In track, my favorite race was the 400m. For anyone that has participated or watched high school track, you know that for sprinters, the 400 meter is the race you love to hate. You love to be good at it because it’s an elite group of people that can run that race well, but you hate to run it because it’s just damn horrible. LOL loved that race so much, I can’t tell you how much I loved it, but every year it was the same thing, the coach would tell me your not as goo’d as “girl 1” or “girl 2”, but you’re doing alright. And of course my favorite, “ you’d be faster if you lost a few pounds”. I look back now and I can see that I was not fat, there was nothing wrong with me. I was a sprinter I was made up of fast twitch muscles and I used them well. I always wanted to run the individual sprint events because I would watch the stats in the weekly paper and see that I could compete in the top 10 in our state. But my Coach would consistently load me up on all relays and so I always had to depend on three other people, not just myself. I didn’t mind being a team player, but it would have been nice to earn my own metals and not just for the races that all the credit of the wins were given to other people, never me. It’s like I was just a body to make sure the relay team had 4. Two years in a row watching the stats for the state track meet, I could have placed in two of the three races that I wanted to compete in individually. When I pointed it out to the coach he told me that running it individual and running a split was different the point I’m trying to make is I was never good enough. When I was a teenager, most of my friends were boys the bad thing about that is if you have a crush on one of those boys, no one really takes you seriously because you’re like one of the guys One more example of not good enough I was often called a social butterfly, but when I look back, I felt more like the black sheep. I didn’t really fit into any of the “groups” of teens, I certainly wasn’t asked by many to hang out. But at the same time, if I asked, most would let me.

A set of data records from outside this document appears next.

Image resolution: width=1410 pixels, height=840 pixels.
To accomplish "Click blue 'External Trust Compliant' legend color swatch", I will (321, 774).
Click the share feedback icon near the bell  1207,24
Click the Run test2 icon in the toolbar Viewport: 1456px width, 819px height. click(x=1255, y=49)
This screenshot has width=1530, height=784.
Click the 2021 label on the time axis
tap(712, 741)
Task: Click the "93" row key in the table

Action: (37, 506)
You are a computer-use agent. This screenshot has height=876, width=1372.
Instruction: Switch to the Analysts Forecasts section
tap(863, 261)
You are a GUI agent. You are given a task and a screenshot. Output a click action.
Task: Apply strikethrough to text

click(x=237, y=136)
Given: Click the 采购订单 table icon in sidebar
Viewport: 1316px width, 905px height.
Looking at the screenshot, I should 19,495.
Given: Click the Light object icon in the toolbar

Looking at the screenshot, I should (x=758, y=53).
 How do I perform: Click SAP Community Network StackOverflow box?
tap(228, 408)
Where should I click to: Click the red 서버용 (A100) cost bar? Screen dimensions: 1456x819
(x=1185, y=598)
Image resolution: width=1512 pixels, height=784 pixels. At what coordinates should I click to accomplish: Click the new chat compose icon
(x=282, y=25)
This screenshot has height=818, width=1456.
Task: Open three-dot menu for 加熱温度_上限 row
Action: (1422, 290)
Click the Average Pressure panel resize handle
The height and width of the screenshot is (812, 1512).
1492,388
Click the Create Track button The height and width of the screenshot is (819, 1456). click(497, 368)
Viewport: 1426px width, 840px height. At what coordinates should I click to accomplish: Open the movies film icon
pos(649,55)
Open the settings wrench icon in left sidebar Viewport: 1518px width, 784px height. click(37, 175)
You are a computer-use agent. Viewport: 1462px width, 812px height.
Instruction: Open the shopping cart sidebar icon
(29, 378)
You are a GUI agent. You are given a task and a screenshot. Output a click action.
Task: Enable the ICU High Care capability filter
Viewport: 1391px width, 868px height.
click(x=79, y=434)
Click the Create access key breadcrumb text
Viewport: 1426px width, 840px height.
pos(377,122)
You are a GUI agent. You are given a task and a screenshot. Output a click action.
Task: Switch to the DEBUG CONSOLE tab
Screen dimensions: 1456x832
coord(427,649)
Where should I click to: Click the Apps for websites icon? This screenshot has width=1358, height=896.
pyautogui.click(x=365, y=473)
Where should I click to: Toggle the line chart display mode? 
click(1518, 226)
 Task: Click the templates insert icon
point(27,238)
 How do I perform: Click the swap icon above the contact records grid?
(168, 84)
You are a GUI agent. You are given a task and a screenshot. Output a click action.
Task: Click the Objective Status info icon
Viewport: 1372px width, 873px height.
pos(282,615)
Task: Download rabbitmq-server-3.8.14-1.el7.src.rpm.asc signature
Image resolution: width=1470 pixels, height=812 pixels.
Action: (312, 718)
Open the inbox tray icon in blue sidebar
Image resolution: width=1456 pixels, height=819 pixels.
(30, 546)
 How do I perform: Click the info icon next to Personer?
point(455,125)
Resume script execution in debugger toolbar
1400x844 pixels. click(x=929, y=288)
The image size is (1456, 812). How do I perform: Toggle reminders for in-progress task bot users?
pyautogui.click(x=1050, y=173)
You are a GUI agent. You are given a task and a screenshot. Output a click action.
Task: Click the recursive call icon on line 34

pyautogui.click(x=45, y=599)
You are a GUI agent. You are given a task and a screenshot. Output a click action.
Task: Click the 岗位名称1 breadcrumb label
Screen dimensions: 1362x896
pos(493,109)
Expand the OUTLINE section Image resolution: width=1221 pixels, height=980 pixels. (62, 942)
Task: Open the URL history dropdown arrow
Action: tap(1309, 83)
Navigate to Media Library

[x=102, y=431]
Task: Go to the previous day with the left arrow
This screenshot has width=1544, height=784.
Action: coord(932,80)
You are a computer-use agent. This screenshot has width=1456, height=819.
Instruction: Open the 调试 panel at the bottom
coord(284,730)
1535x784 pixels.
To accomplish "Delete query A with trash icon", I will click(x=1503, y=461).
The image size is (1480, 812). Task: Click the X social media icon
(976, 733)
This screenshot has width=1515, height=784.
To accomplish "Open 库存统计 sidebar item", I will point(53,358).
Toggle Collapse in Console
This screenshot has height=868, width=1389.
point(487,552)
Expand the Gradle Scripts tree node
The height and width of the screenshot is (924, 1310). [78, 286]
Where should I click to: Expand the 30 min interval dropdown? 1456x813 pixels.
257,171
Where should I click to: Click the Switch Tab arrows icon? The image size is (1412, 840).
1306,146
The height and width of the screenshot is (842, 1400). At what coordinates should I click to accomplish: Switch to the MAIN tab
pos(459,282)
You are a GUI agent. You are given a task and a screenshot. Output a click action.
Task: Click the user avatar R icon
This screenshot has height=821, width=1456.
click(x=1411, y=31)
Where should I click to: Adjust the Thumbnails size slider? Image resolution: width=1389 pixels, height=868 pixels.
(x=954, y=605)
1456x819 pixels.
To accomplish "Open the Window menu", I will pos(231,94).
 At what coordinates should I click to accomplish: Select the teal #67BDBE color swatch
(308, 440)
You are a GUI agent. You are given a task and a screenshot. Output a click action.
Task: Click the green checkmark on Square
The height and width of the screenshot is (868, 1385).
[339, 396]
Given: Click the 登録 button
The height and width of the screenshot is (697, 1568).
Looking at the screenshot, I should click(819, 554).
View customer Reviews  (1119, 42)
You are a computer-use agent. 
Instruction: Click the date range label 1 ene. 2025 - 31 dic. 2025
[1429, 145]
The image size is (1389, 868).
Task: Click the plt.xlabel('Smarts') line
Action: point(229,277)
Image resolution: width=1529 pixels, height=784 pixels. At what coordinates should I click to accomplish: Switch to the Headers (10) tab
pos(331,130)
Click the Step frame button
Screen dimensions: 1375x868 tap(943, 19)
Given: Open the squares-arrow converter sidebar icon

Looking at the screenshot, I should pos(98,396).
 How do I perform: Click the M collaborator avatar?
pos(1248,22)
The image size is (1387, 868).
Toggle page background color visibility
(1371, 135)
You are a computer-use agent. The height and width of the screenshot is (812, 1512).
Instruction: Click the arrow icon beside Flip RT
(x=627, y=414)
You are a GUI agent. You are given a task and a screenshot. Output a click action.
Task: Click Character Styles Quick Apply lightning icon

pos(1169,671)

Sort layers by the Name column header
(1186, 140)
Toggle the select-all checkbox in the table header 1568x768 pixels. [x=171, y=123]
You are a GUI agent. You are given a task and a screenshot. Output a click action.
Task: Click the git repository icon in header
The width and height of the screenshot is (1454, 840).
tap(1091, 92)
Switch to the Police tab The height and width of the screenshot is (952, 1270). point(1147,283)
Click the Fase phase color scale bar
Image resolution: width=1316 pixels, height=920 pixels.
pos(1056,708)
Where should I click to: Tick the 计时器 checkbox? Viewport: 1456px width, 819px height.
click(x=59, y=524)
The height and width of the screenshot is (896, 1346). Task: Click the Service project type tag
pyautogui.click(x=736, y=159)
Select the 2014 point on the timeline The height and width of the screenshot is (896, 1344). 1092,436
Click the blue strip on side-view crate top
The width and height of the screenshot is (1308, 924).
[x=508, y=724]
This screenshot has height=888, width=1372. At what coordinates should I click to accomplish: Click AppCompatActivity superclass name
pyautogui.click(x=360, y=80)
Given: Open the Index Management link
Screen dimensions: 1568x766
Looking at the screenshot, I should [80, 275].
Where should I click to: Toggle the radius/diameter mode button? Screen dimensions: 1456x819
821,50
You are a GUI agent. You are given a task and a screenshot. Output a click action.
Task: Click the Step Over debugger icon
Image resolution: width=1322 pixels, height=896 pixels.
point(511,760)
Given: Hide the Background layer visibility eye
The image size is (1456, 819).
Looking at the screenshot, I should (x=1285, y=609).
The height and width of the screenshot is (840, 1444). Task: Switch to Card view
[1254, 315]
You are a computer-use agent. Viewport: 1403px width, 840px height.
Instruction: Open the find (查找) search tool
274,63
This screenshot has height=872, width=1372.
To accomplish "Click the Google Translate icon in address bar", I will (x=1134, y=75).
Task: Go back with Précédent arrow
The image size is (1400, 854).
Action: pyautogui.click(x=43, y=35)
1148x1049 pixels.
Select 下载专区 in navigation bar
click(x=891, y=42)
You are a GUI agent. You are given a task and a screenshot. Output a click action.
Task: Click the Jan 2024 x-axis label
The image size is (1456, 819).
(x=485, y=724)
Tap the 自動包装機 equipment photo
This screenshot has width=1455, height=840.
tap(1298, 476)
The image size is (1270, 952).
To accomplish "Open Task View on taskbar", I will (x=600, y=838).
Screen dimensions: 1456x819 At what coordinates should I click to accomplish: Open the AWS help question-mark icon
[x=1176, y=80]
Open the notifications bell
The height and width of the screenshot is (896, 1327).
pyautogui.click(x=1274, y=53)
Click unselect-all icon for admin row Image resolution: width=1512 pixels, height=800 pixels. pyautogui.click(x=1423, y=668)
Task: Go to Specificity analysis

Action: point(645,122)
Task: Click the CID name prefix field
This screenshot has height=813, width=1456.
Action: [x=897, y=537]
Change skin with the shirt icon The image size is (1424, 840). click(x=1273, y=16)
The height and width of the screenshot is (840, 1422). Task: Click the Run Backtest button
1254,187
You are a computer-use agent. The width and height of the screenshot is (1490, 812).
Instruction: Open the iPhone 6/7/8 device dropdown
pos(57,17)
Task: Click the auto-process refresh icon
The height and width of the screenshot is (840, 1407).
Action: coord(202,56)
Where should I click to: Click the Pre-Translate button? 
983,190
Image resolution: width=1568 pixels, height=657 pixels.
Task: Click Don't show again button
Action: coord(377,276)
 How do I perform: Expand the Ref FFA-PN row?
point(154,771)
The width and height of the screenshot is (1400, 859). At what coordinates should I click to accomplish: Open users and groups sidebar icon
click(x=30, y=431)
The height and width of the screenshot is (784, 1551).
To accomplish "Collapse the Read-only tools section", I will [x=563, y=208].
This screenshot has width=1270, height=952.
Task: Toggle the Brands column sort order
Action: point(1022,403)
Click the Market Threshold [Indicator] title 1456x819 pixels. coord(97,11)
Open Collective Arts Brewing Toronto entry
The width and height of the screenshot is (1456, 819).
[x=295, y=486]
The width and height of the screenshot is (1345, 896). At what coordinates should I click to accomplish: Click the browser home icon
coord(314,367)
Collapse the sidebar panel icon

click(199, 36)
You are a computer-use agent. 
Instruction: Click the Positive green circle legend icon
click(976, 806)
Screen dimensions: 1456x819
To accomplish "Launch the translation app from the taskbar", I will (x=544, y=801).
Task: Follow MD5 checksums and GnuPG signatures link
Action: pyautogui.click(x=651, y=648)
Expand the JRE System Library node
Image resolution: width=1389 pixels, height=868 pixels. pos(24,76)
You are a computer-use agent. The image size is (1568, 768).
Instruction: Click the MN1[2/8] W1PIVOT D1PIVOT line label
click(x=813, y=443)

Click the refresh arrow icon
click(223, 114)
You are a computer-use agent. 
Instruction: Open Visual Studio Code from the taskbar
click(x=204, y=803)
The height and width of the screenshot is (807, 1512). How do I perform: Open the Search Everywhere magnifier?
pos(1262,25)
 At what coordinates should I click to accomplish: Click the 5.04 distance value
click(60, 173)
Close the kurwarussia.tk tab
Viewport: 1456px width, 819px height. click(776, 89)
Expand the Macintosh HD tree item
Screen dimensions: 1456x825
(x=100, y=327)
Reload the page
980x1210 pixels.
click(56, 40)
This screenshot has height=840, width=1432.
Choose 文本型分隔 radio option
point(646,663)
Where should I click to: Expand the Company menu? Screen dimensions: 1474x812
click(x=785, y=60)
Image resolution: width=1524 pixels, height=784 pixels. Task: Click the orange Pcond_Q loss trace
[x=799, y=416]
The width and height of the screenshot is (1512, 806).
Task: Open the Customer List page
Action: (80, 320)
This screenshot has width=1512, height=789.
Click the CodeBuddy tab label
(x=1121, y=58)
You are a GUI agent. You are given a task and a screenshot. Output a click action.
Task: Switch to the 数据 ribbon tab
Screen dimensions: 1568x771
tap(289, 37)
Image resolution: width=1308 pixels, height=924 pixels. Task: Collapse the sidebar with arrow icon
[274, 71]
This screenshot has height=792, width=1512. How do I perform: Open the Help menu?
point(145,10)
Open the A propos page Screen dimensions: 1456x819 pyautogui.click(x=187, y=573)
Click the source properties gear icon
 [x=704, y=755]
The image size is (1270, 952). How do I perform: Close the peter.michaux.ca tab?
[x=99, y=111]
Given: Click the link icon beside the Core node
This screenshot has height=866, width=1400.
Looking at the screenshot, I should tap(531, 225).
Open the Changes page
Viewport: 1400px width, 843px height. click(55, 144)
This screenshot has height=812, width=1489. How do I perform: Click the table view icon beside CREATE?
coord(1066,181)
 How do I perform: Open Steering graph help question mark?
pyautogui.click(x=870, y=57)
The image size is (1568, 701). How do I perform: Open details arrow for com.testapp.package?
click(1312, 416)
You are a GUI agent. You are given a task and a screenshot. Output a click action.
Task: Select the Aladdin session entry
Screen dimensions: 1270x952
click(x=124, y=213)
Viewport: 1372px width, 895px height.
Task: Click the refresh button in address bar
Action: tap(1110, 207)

At home, I was the oldest by 6-10 years. I always felt like my 3 siblings had each other, knew the same people, could have good conversation with each other, but I was like the outsider. They weren’t only siblings, they were friends with each other, knew the same people, went to the same places, I was always just “THE OLDER SISTER”.
Where do I belong? Where do I fit? I’ve never really fit anywhere, except being mom. I fit there. No wonder I take it so seriously and over the top. My family, my children, my grandchildren …its where I fit. Or at least, it used to be. I assumed that all of my children would love me and support me unconditionally, as I have them. Don’t assume.
Just because you love your family unconditionally, doesn’t mean your family will do the same for you. Be thankful for who is actively in your life today, because the tomorrow that you expect, may never come.